Certain portions of workers’ compensation and insurance settlements, however, do not qualify as earnings under the CCPA. The WHD observes that workers’ compensation payments made to replace lost wages qualify as earnings under the CCPA, whereas reimbursements of medical expenses do not qualify.
Likewise, the WHD states that the portion of settlement proceeds for a claim of wrongful termination attributable to past and future earnings constitutes earnings under the CCPA.
The opinion letter concludes that only one of the types of lump-sum payments analyzed unconditionally does not constitute earnings under the CCPA — buybacks of company shares. The WHD states that “[t]here is no nexus between personal services rendered and the company’s decision to repurchase the stock.”
Accordingly, lump-sum payments made to an employee pursuant to a stock buyback are not earnings subject to the CCPA’s garnishment limitations.
Recommendations for employers
There are concrete steps employers can take to comply with these WHD guidelines.
First, for non-exempt employees who travel and have undefined working hours, an employer may be able to establish regular working hours through time records, or negotiate with employees a reasonable amount of travel time that will be deemed to occur “outside” of regular working hours and, thus, be compensable.

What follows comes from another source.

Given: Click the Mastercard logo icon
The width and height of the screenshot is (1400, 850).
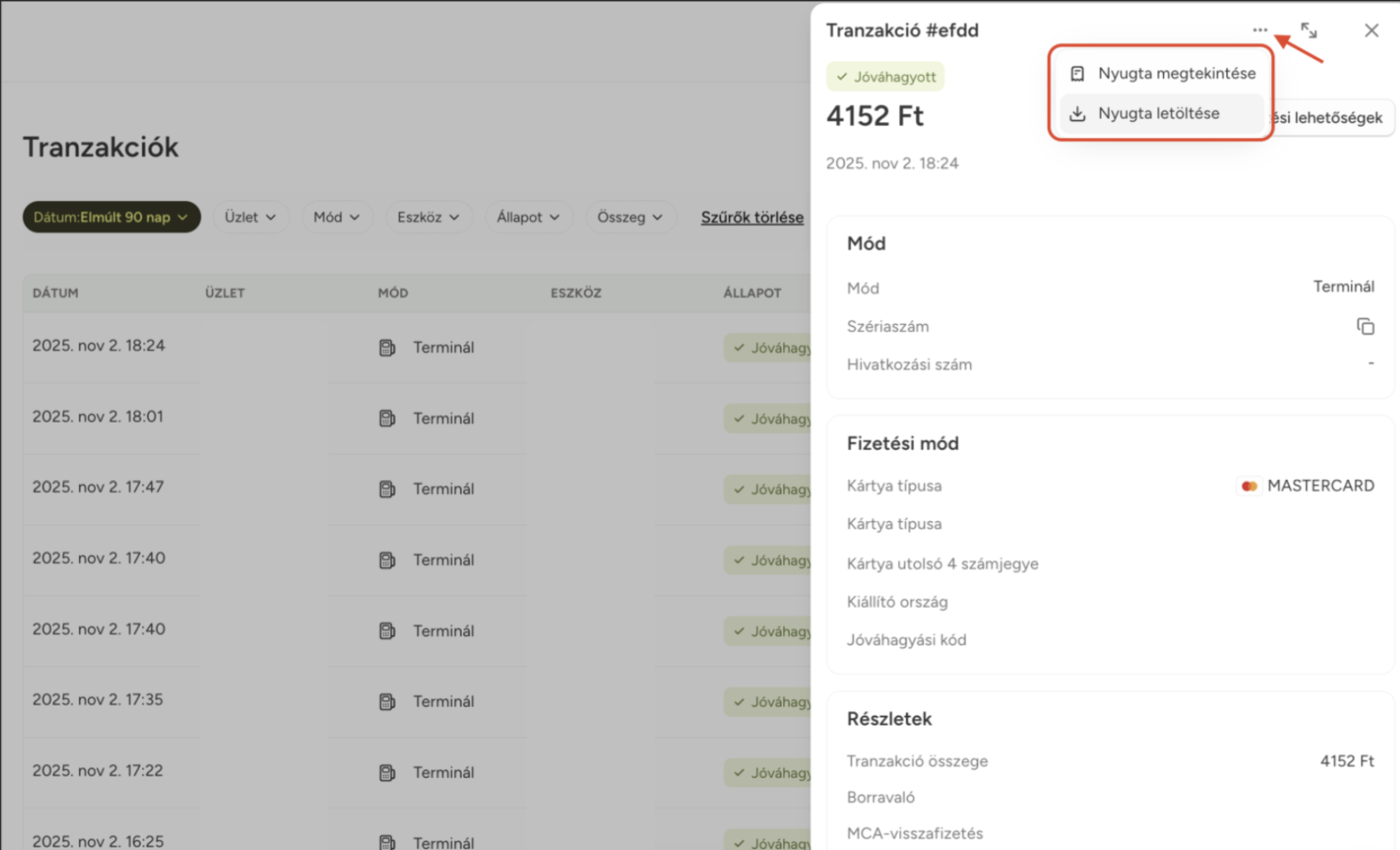Looking at the screenshot, I should coord(1249,486).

Second, human resources and payroll personnel should identify any non-exempt employees requiring hourly (or similarly frequent) breaks due to medical conditions, and ensure that such breaks are unpaid.
Finally, employers should be mindful that the majority of lump-sum payments made to employees are subject to the CCPA’s garnishment limitations.
Employers should pay close attention to these and future WHD opinion letters. In addition to clarifying the law, they offer an affirmative defense to monetary liability if an employer can plead and prove it acted “in good faith in conformity with and in reliance on” an opinion letter.
Anthony L. DeProspo Jr. practices at Schwartz Hannum in Andover, Massachusetts, which represents management in labor and employment law matters, as well as educational institutions.